CHECK YOUR UNDERSTANDING ->
(a) List the activities that the blog post on literacy says the teenagers in the least readable areas of blogdom spend their posts on.
(b) Quote the blog post on literacy word for word, from "Anyway, I generally" to "three bullet points.".

TEXT EXCERPT ->
Ironically, the areas of blogdom that have the most potential to transform the world are the areas of blogdom that are the least readable-- all those dozens of 1337-speaking teenagers griping about how lame their math classes are, talking about how totally hot that girl or guy in their third-period class is, and taking an infinite number of dumbass personality quizzes. Unbearable as a lot of it is to the casual reader, it's still text, and anything that gets a large number of young people into the idea of reading and writing text has the potential to really shake things up.

I'm not sure what the consequences will end up being (and it's entirely possible that the whole thing will fizzle out and not change anything much), but an increase in mass literacy would be a Good Thing. And giving people the idea that their own thoughts and opinions are worth broadcasting to the world is the sort of thing that could lead to massive and unpredictable changes in the way people relate.

Anyway, I generally support the Guys Read project (and I sent them some recommendations, back in the day). But when I looked at their web site, I was appalled. What a grotesquely overdesigned piece of crap-- it's all a big Flash thing, so you can't navigate it like a normal web page, and all the links spawn pop-ups containing tiny little bits of text, so you've got to look at a dozen different pages (each with its own annoying Flash crap) to get any real information.

Now, granted, half of the site is deliberately targeted at people who are at best uncertain about reading. But even the "for adults" part of the site appears to be designed for people who have trouble with lists that extend past three bullet points.

If we've gotten to the point where even people who support literacy programs are semi-literate, there may not be any hope after all...

Posted at 9:11 PM | link | follow-ups | [ hide comments ]


“If we’ve gotten to the point where even people who support literacy programs are semi-literate, there may not be any hope after all…” Well, a lot of the complaints seem to boil down to “Guys don’t read hard things. Give easy things. Easy good”, so the website doesn’t surprise me. Okay, there’s an interesting point about most teachers and librarians being female, and they’re the people who are reading role-models and are picking school texts. But then I’d guess that the gender bias reverses as you move up the hierarchy, and its the people higher up who set curricula. And then there’s a whole “is women’s fiction undervalued” argument, which would also suggest that schools are not full of girly books. And I don’t think the genre/literary fiction divide is based on gender anyway. The gender divide is the SF/war novel vs romance novel divide.

(Records drawn from a dataset)
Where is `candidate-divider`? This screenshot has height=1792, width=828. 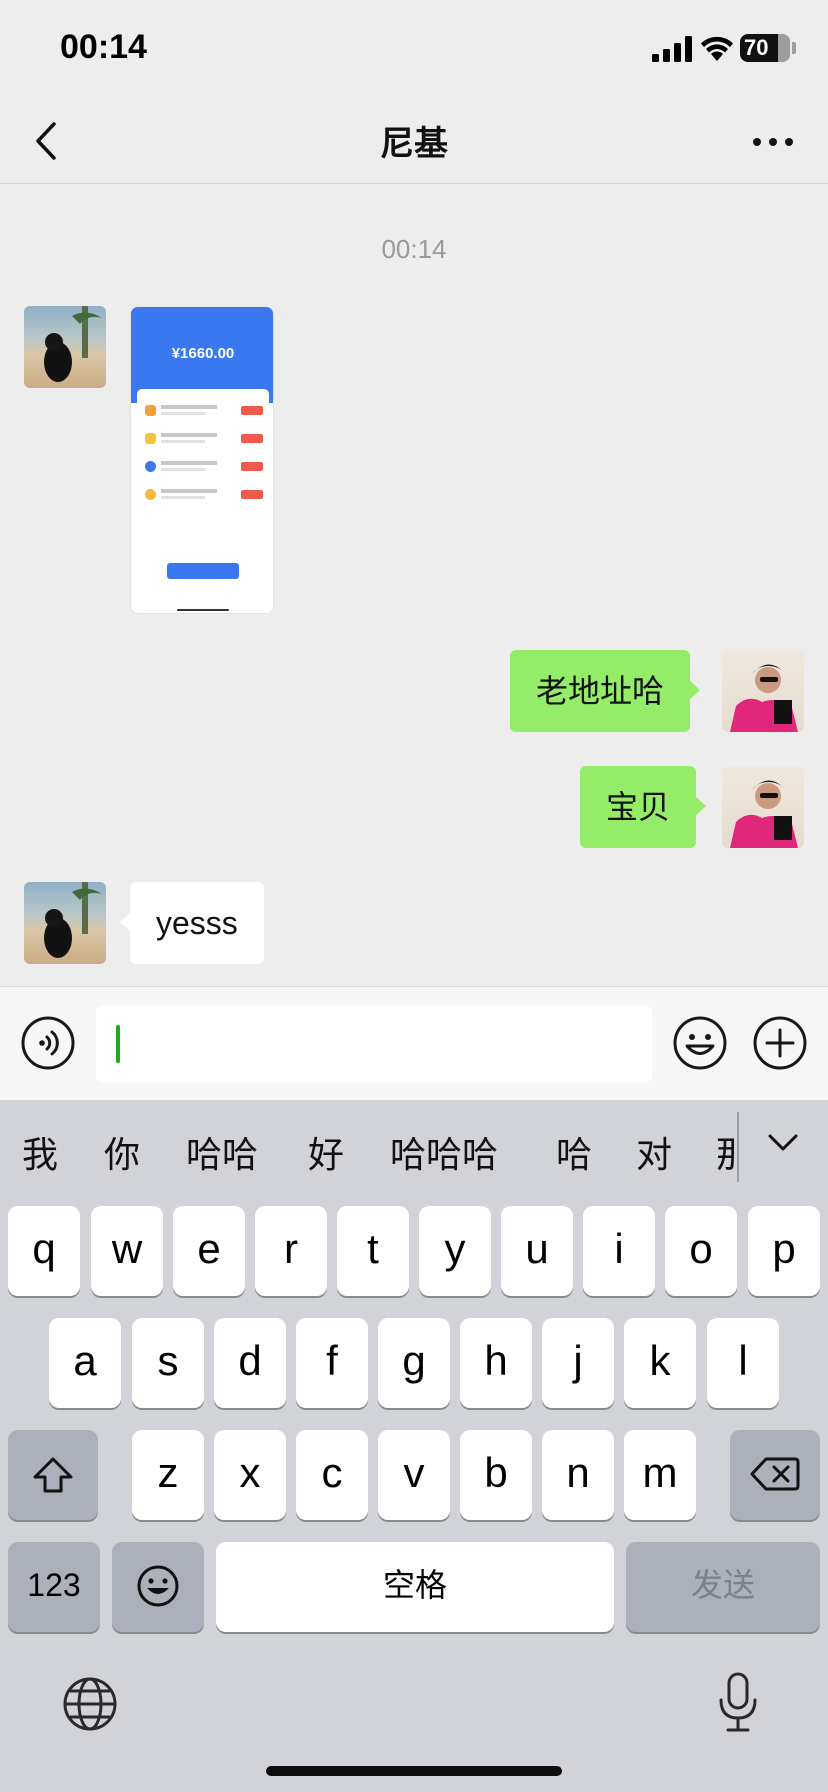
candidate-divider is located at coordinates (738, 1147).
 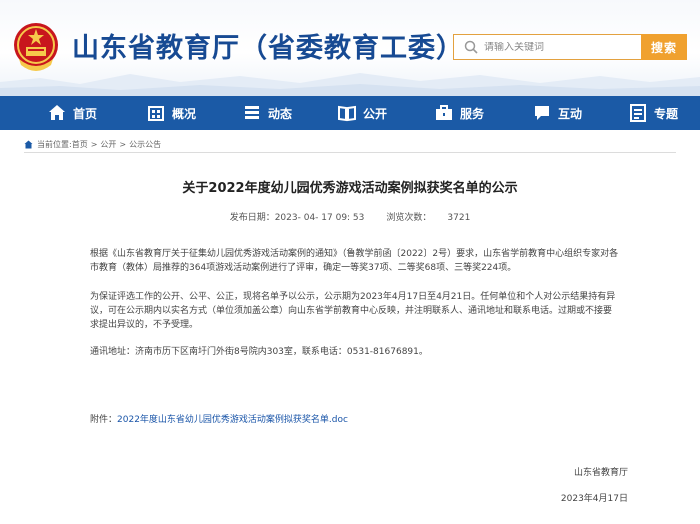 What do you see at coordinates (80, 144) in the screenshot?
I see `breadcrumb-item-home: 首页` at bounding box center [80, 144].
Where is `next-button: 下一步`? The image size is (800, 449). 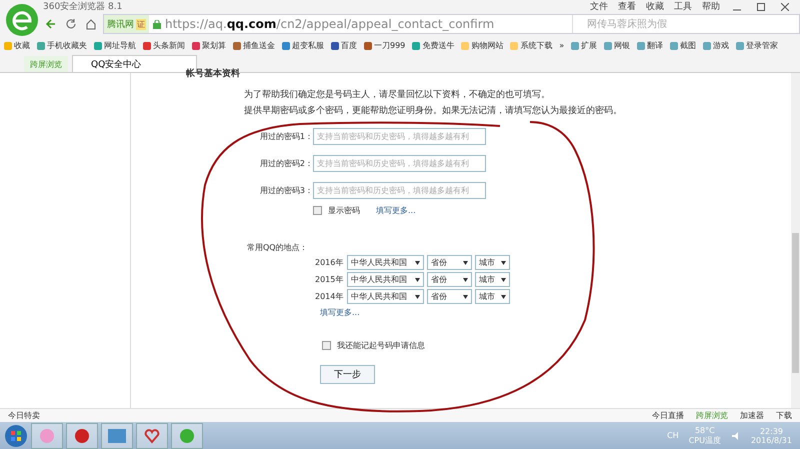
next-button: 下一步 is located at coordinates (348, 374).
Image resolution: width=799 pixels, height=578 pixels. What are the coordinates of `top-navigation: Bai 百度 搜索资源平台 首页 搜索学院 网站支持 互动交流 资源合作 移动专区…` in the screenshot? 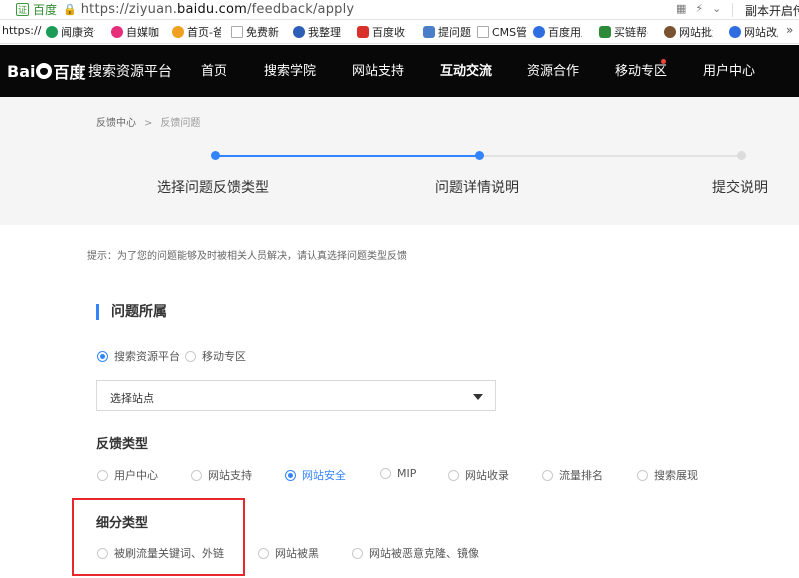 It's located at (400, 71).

ACTIVITY ANSWERS ->
(a)
- griping about how lame their math classes are
- talking about how totally hot that girl or guy in their third-period class is
- taking an infinite number of dumbass personality quizzes

(b)
Anyway, I generally support the Guys Read project (and I sent them some recommendations, back in the day). But when I looked at their web site, I was appalled. What a grotesquely overdesigned piece of crap-- it's all a big Flash thing, so you can't navigate it like a normal web page, and all the links spawn pop-ups containing tiny little bits of text, so you've got to look at a dozen different pages (each with its own annoying Flash crap) to get any real information.

Now, granted, half of the site is deliberately targeted at people who are at best uncertain about reading. But even the "for adults" part of the site appears to be designed for people who have trouble with lists that extend past three bullet points.